If people think “I can’t pay back my personal loan,” they might be wondering if they could go to jail. After all, it seems like someone is going to prison every day for some financial scandal. The good news is that it is highly unusual for someone to go to prison for not being able to pay back a personal loan or pay back a debt. Yes, this used to be common hundreds of years ago. In this day and age, people typically go to prison for debt if there is another crime committed with it. For example, if someone is in debt because of fraud (such as a pyramid scheme), then he or she could be sent to prison. For a simple personal loan and a few missed payments, prison is not an option.

What is the Grace Period on a Personal Loan?

The grace period on a personal loan will vary depending on the type of loan. The grace period is the time between when the bill arrives and when the payment is due. Important points include:

  • No interest accrues during the grace period
  • The grace period varies but typically falls between 2 and 4 weeks
  • A grace period is not a moratorium

In a moratorium, the lender has given you permission to stop paying the loan for an extended period of time. Typically, the lender does this due to extenuating circumstances that create a financial hardship. If you feel like you need a moratorium, communicate with the lender.

How Much Does One Late Payment Affect Credit Score?

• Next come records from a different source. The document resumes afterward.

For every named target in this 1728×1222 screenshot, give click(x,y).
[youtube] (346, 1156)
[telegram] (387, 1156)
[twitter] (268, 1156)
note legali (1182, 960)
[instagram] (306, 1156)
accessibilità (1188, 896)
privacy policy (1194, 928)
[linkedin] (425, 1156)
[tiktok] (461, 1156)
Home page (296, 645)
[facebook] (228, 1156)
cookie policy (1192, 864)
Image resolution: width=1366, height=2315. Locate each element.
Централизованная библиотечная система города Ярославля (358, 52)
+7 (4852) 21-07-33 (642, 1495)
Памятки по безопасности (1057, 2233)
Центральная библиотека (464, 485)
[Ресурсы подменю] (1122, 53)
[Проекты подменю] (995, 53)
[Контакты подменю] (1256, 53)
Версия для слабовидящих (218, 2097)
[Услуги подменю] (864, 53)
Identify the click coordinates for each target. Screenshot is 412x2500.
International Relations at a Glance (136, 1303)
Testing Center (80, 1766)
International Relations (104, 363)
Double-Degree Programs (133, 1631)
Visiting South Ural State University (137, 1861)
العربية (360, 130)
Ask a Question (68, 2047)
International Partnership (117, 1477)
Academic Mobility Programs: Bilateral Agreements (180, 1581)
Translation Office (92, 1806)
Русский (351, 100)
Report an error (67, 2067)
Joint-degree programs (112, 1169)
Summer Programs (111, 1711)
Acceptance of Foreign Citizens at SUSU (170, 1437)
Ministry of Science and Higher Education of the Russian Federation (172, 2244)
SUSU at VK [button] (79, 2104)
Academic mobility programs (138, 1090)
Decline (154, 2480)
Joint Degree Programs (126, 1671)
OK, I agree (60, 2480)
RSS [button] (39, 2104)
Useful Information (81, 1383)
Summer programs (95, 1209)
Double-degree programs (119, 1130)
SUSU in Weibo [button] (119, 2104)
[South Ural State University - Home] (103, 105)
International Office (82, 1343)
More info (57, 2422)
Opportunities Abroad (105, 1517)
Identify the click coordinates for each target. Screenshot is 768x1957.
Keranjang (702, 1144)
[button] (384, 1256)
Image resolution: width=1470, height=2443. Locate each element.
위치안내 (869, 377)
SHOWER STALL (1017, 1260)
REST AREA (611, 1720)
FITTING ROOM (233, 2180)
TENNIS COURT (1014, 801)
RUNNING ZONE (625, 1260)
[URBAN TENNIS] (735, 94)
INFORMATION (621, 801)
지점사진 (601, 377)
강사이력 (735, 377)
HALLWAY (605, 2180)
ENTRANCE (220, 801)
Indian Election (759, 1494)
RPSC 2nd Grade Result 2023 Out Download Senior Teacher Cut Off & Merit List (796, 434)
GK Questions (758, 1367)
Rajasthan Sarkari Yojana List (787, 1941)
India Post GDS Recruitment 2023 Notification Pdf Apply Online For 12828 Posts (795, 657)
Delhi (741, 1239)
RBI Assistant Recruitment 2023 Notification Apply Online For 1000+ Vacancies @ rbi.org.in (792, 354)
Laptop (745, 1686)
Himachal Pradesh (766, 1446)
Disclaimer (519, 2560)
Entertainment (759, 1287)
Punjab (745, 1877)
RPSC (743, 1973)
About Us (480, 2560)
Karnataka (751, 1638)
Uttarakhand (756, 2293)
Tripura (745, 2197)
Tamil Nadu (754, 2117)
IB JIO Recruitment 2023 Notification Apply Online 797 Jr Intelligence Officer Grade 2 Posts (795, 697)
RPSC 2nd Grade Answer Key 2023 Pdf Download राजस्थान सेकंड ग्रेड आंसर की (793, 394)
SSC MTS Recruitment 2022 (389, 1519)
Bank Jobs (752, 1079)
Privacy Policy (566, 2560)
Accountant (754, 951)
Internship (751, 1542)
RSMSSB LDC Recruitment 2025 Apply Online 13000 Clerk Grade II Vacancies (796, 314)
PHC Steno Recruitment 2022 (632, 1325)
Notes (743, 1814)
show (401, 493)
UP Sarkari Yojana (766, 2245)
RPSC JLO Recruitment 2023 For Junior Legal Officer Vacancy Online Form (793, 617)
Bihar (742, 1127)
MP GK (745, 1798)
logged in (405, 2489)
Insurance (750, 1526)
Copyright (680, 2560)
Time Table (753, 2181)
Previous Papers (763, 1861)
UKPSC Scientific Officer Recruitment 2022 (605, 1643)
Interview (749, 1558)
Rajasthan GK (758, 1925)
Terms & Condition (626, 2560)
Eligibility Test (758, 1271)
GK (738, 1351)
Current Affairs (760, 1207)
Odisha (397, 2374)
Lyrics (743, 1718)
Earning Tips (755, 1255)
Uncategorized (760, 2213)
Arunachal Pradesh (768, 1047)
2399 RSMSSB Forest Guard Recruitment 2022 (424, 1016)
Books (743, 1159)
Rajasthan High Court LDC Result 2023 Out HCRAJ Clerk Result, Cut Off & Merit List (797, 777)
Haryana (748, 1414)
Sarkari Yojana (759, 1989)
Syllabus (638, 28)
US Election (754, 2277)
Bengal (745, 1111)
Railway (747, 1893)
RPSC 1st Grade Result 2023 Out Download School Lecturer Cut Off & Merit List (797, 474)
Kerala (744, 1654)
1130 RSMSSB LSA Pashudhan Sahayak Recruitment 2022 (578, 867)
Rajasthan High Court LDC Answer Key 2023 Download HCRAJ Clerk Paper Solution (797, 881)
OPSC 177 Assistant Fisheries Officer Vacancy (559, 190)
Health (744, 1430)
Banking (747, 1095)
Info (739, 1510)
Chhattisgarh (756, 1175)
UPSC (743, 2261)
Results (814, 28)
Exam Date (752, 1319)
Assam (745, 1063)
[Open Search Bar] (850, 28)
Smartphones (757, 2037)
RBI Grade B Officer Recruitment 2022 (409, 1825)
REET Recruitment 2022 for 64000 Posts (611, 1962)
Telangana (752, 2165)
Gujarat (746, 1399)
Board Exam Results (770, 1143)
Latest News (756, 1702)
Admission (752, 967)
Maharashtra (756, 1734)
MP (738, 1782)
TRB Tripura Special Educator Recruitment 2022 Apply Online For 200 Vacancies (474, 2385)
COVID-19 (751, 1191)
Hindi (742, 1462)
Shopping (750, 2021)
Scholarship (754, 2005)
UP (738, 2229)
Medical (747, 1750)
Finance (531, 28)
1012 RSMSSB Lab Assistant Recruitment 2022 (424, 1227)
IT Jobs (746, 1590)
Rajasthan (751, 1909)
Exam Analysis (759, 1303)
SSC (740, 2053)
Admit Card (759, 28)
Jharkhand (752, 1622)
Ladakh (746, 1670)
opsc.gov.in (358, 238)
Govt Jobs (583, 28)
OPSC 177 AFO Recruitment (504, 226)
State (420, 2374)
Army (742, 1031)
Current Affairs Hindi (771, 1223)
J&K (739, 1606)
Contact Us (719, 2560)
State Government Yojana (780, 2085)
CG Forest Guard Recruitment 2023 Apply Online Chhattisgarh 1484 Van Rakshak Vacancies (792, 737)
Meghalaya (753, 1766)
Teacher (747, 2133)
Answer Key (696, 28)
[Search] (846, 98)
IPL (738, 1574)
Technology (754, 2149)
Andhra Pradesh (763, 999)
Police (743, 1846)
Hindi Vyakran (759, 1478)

For people thinking, “I can’t pay back my personal loan,” a common question is exactly how much their credit score drops with a single missed payment. The simple answer is that it varies. It depends on someone’s past credit history, their current income, any other debts, and a number of other factors. In general, people with average to good credit scores in the 600s or 700s should expect their credit score to drop by as much as 150 points. This is a large drop that nobody wants to see on their credit score.

In Conclusion

Money is a tremendous source of stress for many people. Families rely on a steady income to pay their mortgage, buy groceries, and to pay for their kids’ education. In many cases, families need to take out personal loans to make this happen. There are many different types of loans and it is important for everyone to ask for help finding the right loan. There are personal installment loans, cash loans online, and even cash loans bad credit. In many cases, it is possible for a family to get personal loan online. With this in mind, everyone should ask for help when it is needed. Paying back a personal loan is a challenge and nobody should ever feel alone during this process.